• _Exercise task_:
Pick out every line of the material below that contains the string "Instruction" and copy each one in full. Uppercase and lowercase letters count as different.

• _Data provided_:
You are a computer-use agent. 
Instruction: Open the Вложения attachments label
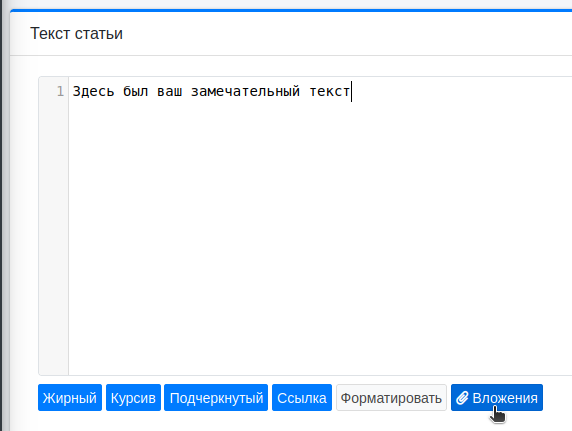pyautogui.click(x=505, y=398)
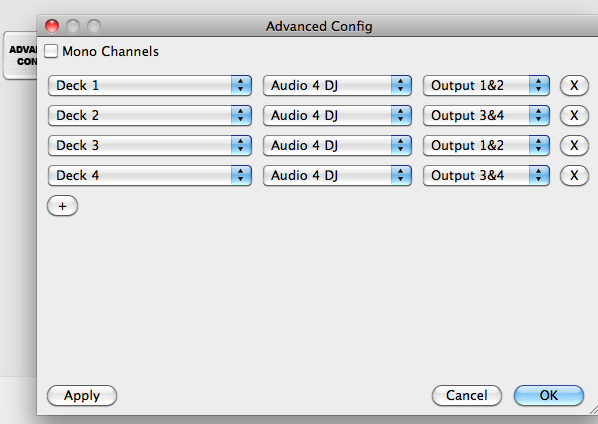The image size is (598, 424).
Task: Close the Advanced Config window
Action: coord(52,26)
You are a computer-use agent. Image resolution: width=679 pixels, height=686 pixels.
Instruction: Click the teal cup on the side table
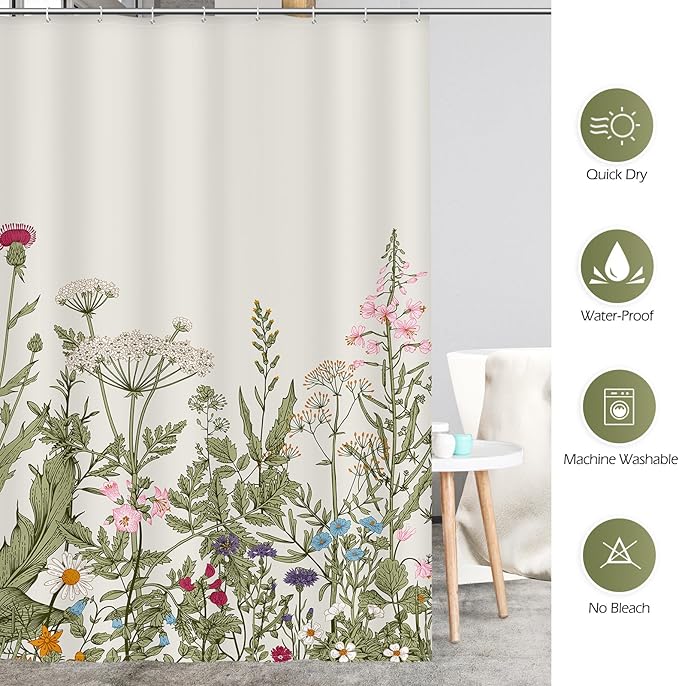(462, 444)
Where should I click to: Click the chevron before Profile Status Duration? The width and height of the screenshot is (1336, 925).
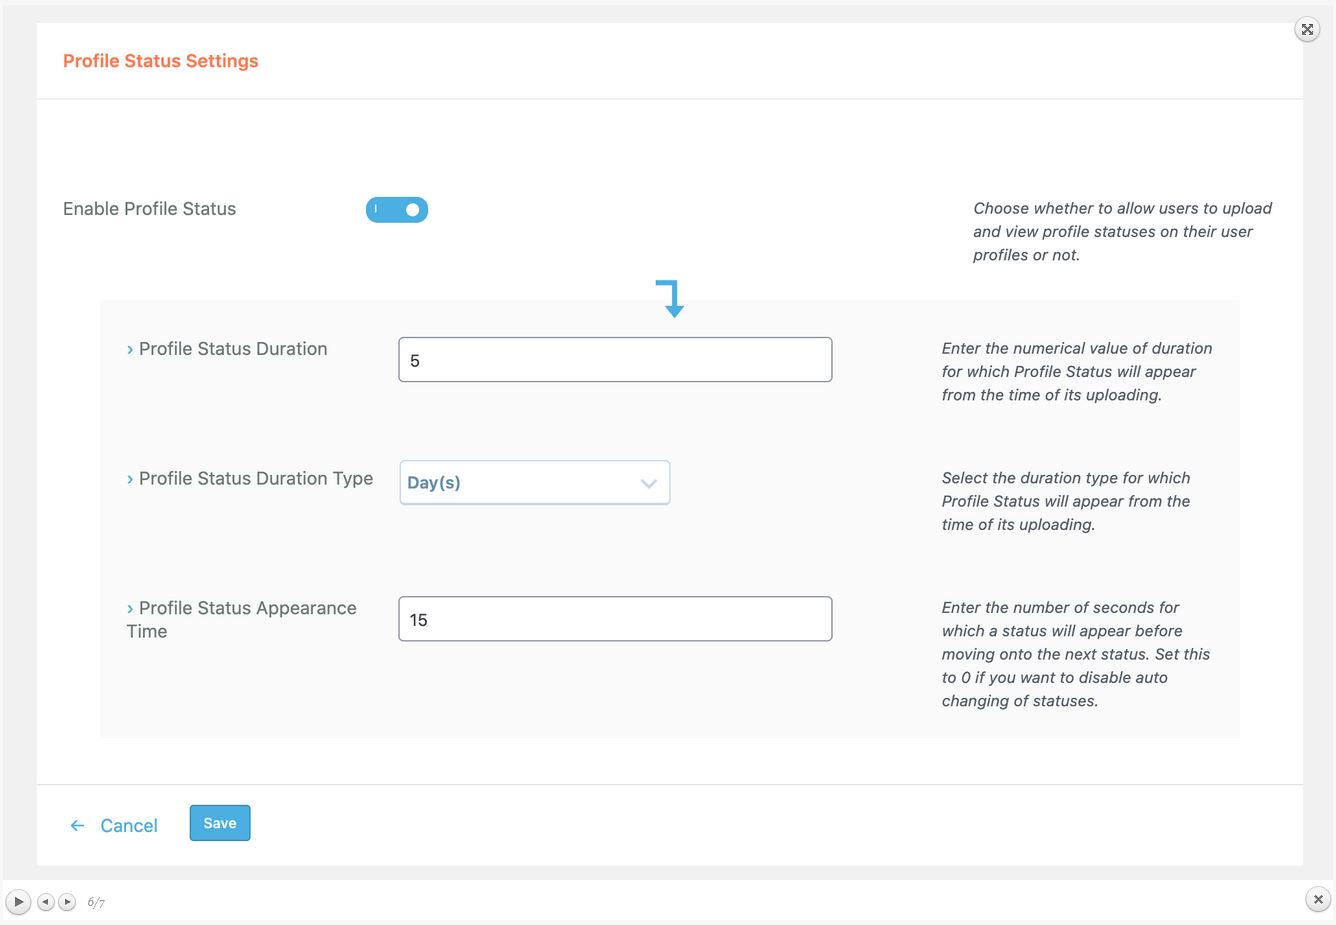click(130, 350)
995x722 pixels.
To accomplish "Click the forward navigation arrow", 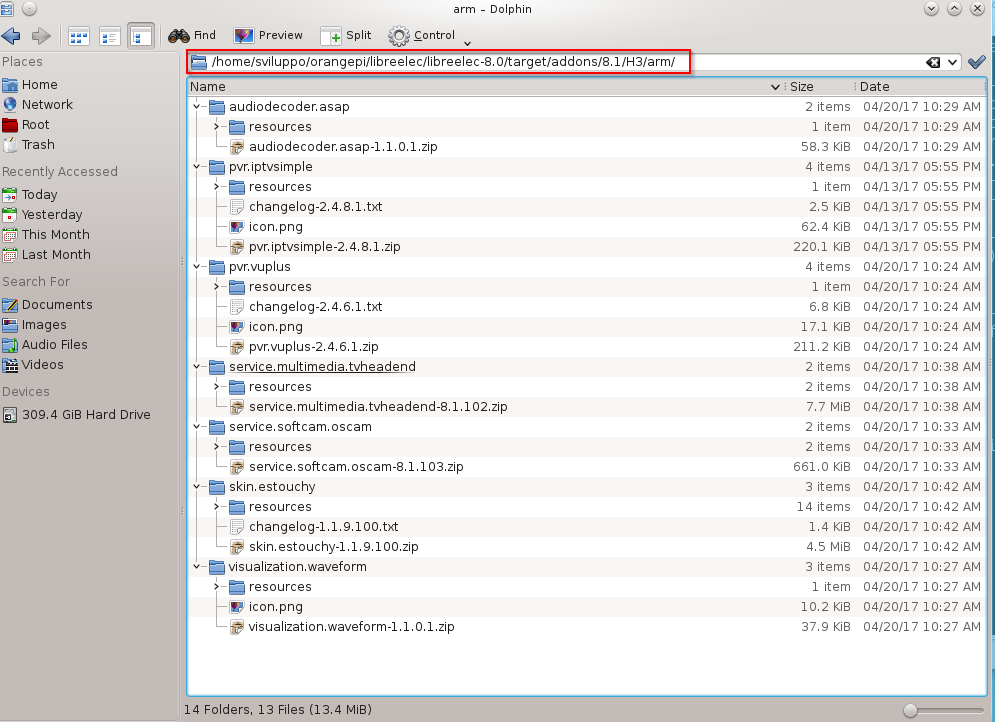I will (40, 35).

• _Answer to the exercise_:
Instruction: Open the Вложения attachments label
Instruction: Click the teal cup on the side table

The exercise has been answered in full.